2. Nie odpowiadaj na krzyk, tym samym - spróbujmy się uspokoić, wziąć oddech, a nawet odejść na bok (jednak nie spuszczając wzroku z dziecka). Nasze opanowanie i cierpliwość są kluczem do uspokojenia malucha.
3. Odwróć uwagę - jeśli twoje prośby nie pomagają, a dziecko wciąż krzyczy, to postaraj się odwrócić jego uwagę. Pokaż mu jakąś zabawkę, zacznij się wygłupiać (ja zazwyczaj robię durnowate miny), opowiadać historię, bajkę, cokolwiek. Dużo łatwiej rozmawia się ze spokojnym dzieckiem, które nie płacze. Prawda?
4. Nie proś i nie groź - musisz wiedzieć, że twoje prośby i groźby na niewiele się zdadzą. Dziecko zupełnie cię nie słucha w takiej sytuacji. No chyba, że powiesz mu, że dostanie to czego chce, wtedy usłyszy. Mówienie “jak będziesz tak krzyczał, to masz szlaban na telewizję”, nic nie wskóra. Poza tym jaki to ma sens? Co ma oglądanie telewizji, do płaczu w sklepie?

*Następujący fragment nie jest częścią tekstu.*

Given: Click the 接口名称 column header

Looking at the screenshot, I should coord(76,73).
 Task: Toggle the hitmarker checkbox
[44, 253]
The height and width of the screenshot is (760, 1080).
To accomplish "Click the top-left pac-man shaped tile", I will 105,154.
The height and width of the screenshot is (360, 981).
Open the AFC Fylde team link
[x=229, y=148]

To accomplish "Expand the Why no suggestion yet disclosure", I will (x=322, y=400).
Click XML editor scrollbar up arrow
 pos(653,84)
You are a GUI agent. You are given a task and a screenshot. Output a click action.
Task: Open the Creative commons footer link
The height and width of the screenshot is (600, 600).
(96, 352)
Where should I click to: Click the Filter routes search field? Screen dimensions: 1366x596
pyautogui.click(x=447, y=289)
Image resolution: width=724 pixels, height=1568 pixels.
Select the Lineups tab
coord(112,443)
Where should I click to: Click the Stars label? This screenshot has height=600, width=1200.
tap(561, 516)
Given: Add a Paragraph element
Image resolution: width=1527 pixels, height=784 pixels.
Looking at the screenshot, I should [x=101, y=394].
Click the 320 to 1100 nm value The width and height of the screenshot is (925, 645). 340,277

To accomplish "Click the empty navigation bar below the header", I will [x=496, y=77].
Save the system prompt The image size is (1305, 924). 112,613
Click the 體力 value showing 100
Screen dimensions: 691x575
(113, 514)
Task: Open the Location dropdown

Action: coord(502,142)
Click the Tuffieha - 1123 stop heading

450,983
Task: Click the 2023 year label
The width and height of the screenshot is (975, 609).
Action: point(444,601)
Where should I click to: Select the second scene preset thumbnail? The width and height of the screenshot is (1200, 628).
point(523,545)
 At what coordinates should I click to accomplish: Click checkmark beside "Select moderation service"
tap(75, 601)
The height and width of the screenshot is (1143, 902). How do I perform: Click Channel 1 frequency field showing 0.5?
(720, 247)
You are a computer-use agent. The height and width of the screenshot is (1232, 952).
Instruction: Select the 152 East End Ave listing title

5. Mów powoli - dziecko w histerii, jak już ustaliliśmy, nie słucha nas. Jedyne co może podziałać, to powtarzanie powoli i konsekwentnie tego samego komunikatu. Możemy powiedzieć, że dopiero jak się uspokoi i przestanie krzyczeć, to będziemy z nim rozmawiać. Możemy też zapytać je, dlaczego płacze i co by chciało. Często dzieci się uspokajają i dokładnie tłumaczą, o co chodzi. To świetnie odwraca ich uwagę, a przy okazji stwarza nam możliwość spokojnej rozmowy.
6. Bądź uparty - niestety nie ma innego wyjścia, jeśli chcemy zobaczyć efekty. Musimy trzymać się jasno określonych zasad. Jeśli idziemy na zakupy i ustalamy, że nie kupujemy zabawek, to tak właśnie zróbmy. Wystarczy, że raz się wyłamiemy i dziecko od razu z tego skorzysta. Co więcej, za każdym razem, będzie chciało nabyte doświadczenie przetestować. Wiem, nie lubicie tego słowa (ja też), ale jedynie konsekwencja nas uratuje.